Are you a woman working in agriculture? Or do you work alongside one?
Women in farming
When it comes to farm labour internationally, women are actually well represented—perhaps even over-represented. Women in farming account for 43% of agricultural work internationally. This number is thought to be higher in developing countries—up to 80% in Sub-Saharan Africa. No doubt about it, farming is hard work, and women are doing their share.
So we’re doing all right, right? Consider that the number of female operators on American farms nearly tripled from 1978 to 2007. But this figure means that the percentage climbed from 5% to a mere 14%. Part of this growth was even because the USDA began to better count small-scale producers. (Canada’s number is quite a bit higher at 27%. Current percentages in the US have been reported at 30%)

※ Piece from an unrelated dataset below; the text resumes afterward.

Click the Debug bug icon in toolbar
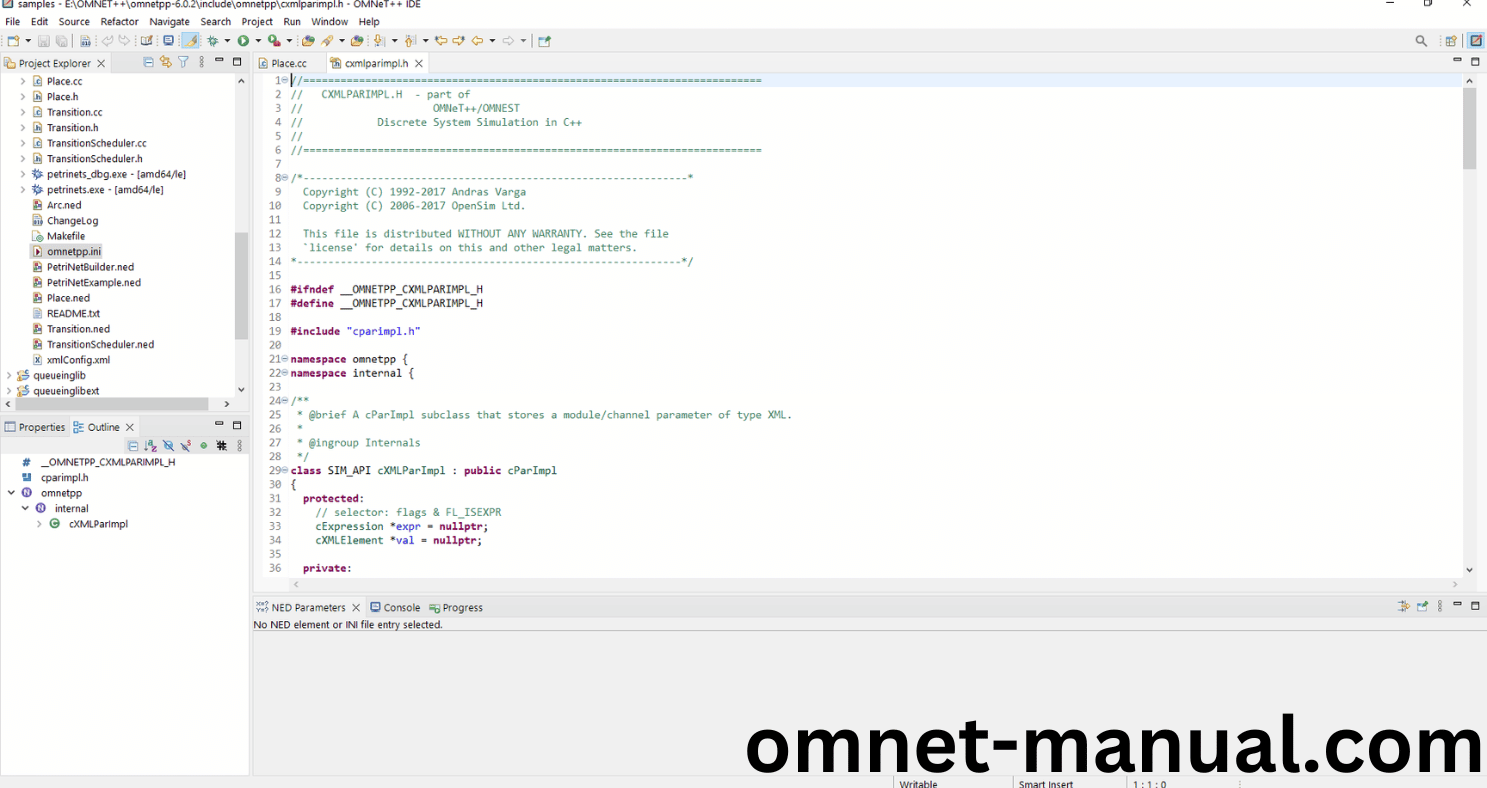 212,41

It actually seems that women are, in part, simply attracted to grassroots operations. The interesting (if controversial) article Why Agriculture Needs More Women points out the shortage of women executives in agribusiness. But, is this really such a bad thing? While it is a dismal fact of modern food production, factory farming is not as ethical or healthy as small and conscientious operations.
Real women, real work
Think back to those female farmer friends of yours. Are they working towards a career at a large food business? Do they farm thousands of acres of mono-crops or work in feedlots? Or are they growing food they can feel good about for customers they care about?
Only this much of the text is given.